L'effet Majax

Daniel Schneidermann - - Le matinaute - 118 commentaires

Gérard Majax a refusé l'invitation d'Hanouna, et le cachet idoine, mais accepté celle de Anne-Elisabeth Lemoine, sur France 5. Abracadabra : aussitôt apparaît-il sur le plateau, ce ne sont plus que sourires autour de lui. Lemoine sourit. Même Patrick Cohen sourit. Et partout ailleurs, sur toutes les chaînes qui le convoquent en duplex depuis Nice, le montage de Quotidien montre les mêmes sourires : éditorialistes, présentateurs, chaînes publiques, chaînes privées, fachos, fâchés, tous hilares, tous rajeunis de quarante ans, tous retombés en enfance majaxienne, tous gamins et gamines devant le "truc" des allumettes magnétiques, même ceux qui n'ont même pas quarante ans. 

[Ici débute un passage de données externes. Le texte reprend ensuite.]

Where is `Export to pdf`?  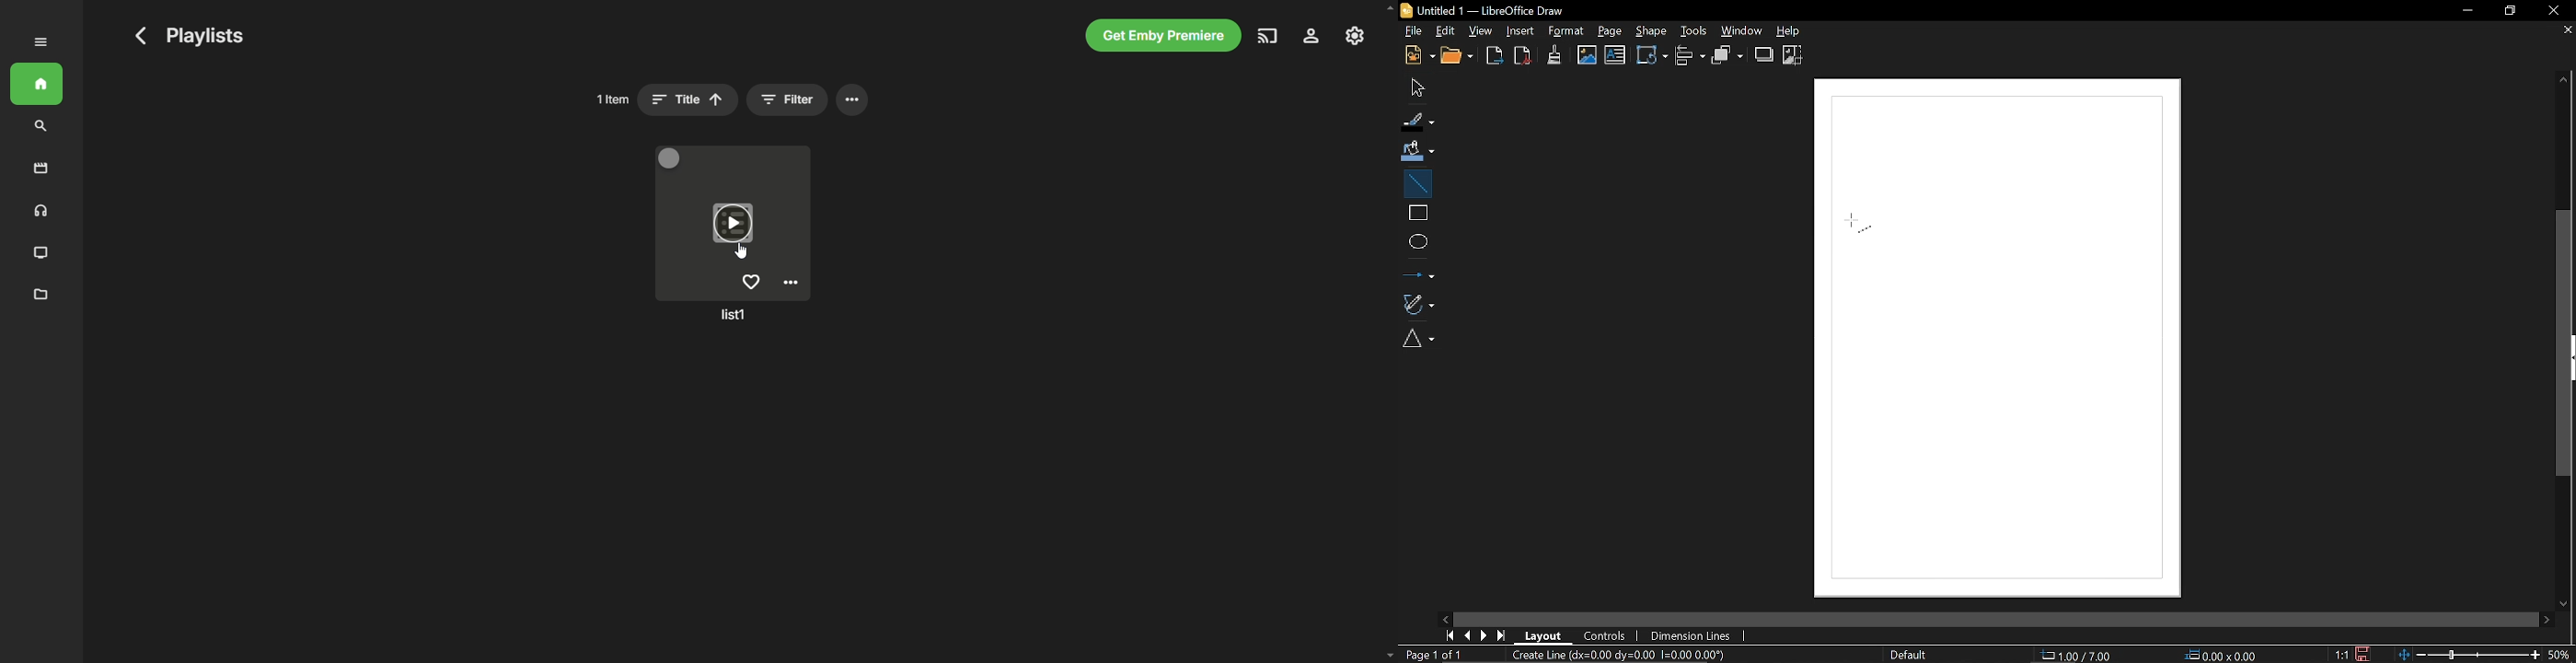
Export to pdf is located at coordinates (1521, 55).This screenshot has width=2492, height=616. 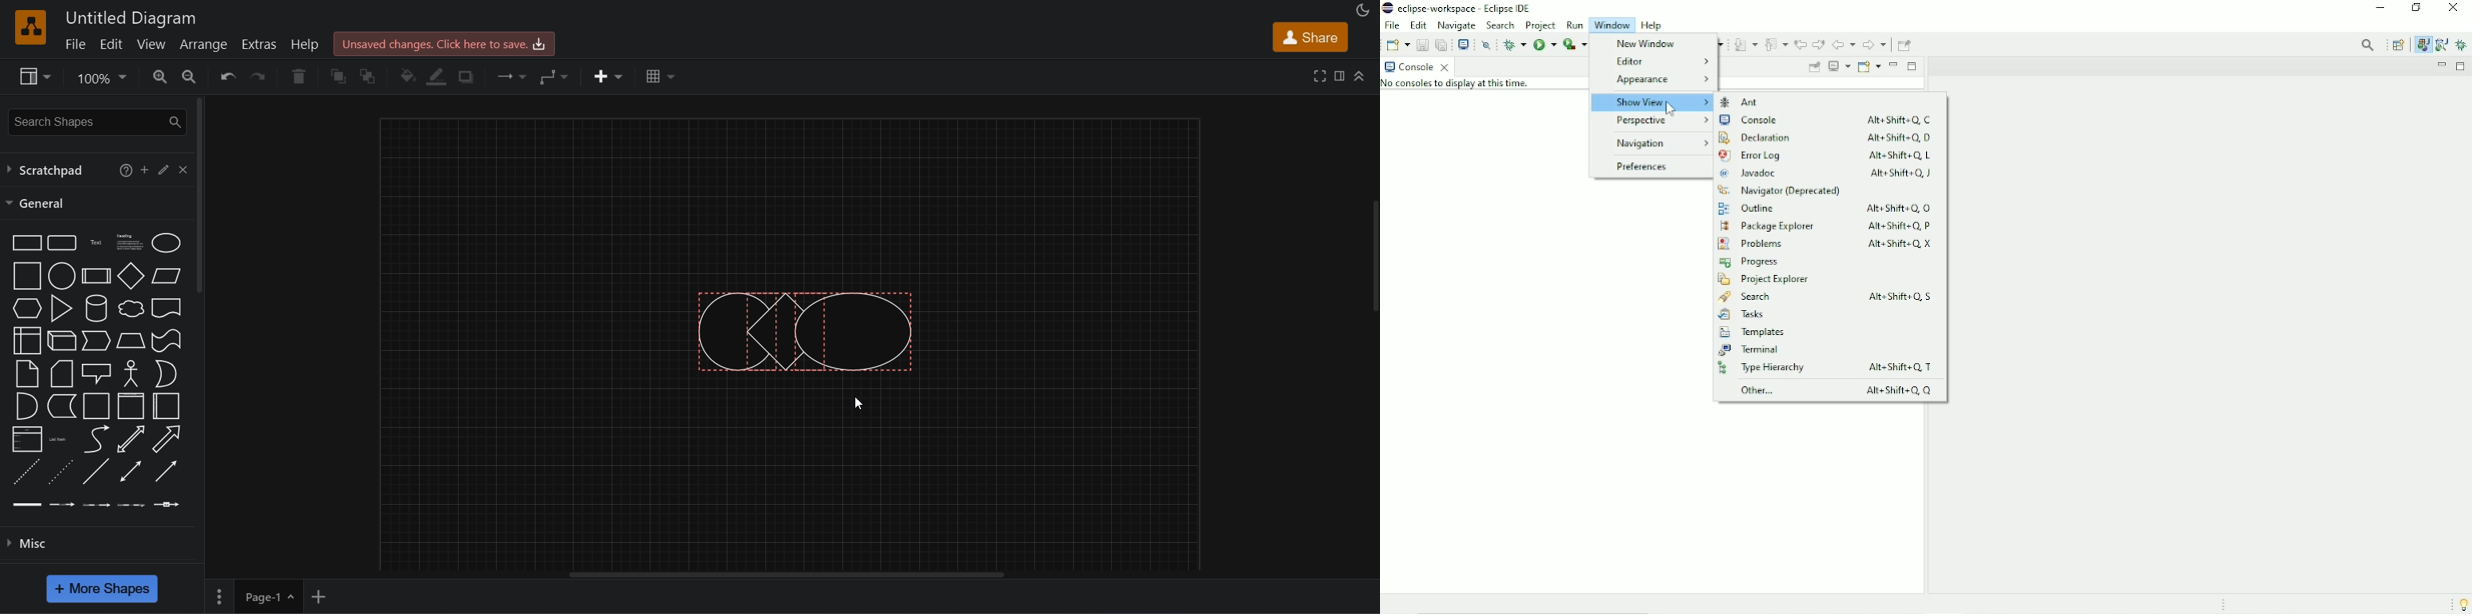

"C'est pas Gérard Majax ici, Madame Le Pen" a lancé Macron pendant le débat, variante inspirée du célèbre "il n'y a pas d'argent magique". Aussitôt, le système se met en branle, donne le meilleur de lui-même. Le soir-même, les chaînes d'info appellent le magicien retraité niçois, star de l'ORTF des années 70. En réaction, les grincheux des réseaux sociaux s'affligent de la baisse de niveau.  Les politologues politologisent. Les sociologues sociologisent. L'interprète du débat en langue des signes est interrogée : comment a-t-elle traduit "Majax" ? Les rationalistes rappellent qu'il a contribué à démasquer les escrocs de la fausse magie. Autour de Gérard Majax règne un consensus d'autant plus absolu qu'il avait sagement su disparaitre ces dernières années, échappant à une ou deux décennies de polémiques venimeuses.

Abracadabra : rajeunissant le pays de quarante ans, Gérard Majax a fait disparaître la priorité nationale, le droit du sol, le fascisme, le pouvoir d'achat, les APL, les retraites, les canicules, les inondations, le gel, le nucléaire, Poutine, Zelensky, Marioupol, Boutcha, les ruines, les réfugiés, le prix de l'essence, devant le sourire universel d'un auto-attendrissement sur cet âge d'or des années 70-80, et sa chaîne unique rassembleuse. Et le matinaute de se gratter le front, en cherchant de quoi la majaxomania pourrait bien être le nom. Avant de conclure que non, décidément, elle ne dit que le désir dévorant de "parler d'autre chose" dans une avant-dernière journée d'une interminable campagne, où on n'a plus rien d'autre à dire, tout le reste ayant déjà été dit.